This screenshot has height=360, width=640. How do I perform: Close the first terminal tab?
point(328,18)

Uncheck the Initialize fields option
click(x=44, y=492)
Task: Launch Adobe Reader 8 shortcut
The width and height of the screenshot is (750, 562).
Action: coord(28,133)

--

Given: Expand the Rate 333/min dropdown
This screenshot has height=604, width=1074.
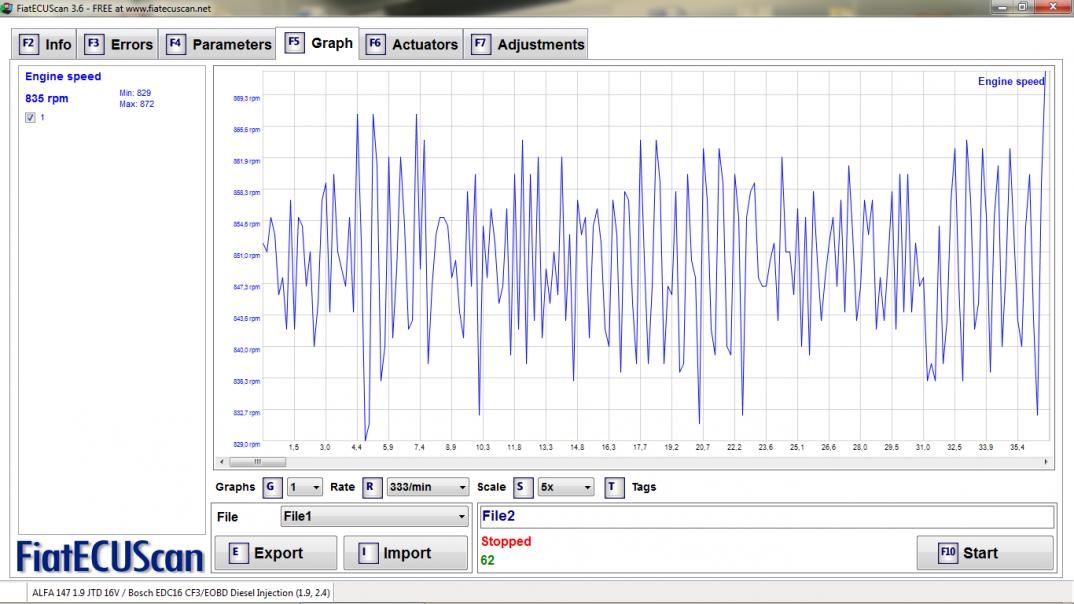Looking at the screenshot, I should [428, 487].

### EXERCISE DIRECTIONS:
The entries above hold the needed span. Transcribe exactly the lines from the one with "This screenshot has height=360, width=640." to the one with "Task: Launch Adobe Reader 8 shortcut", both included.

### EXERCISE RESPONSE:
This screenshot has height=360, width=640. How do I perform: Close the first terminal tab?
point(328,18)

Uncheck the Initialize fields option
click(x=44, y=492)
Task: Launch Adobe Reader 8 shortcut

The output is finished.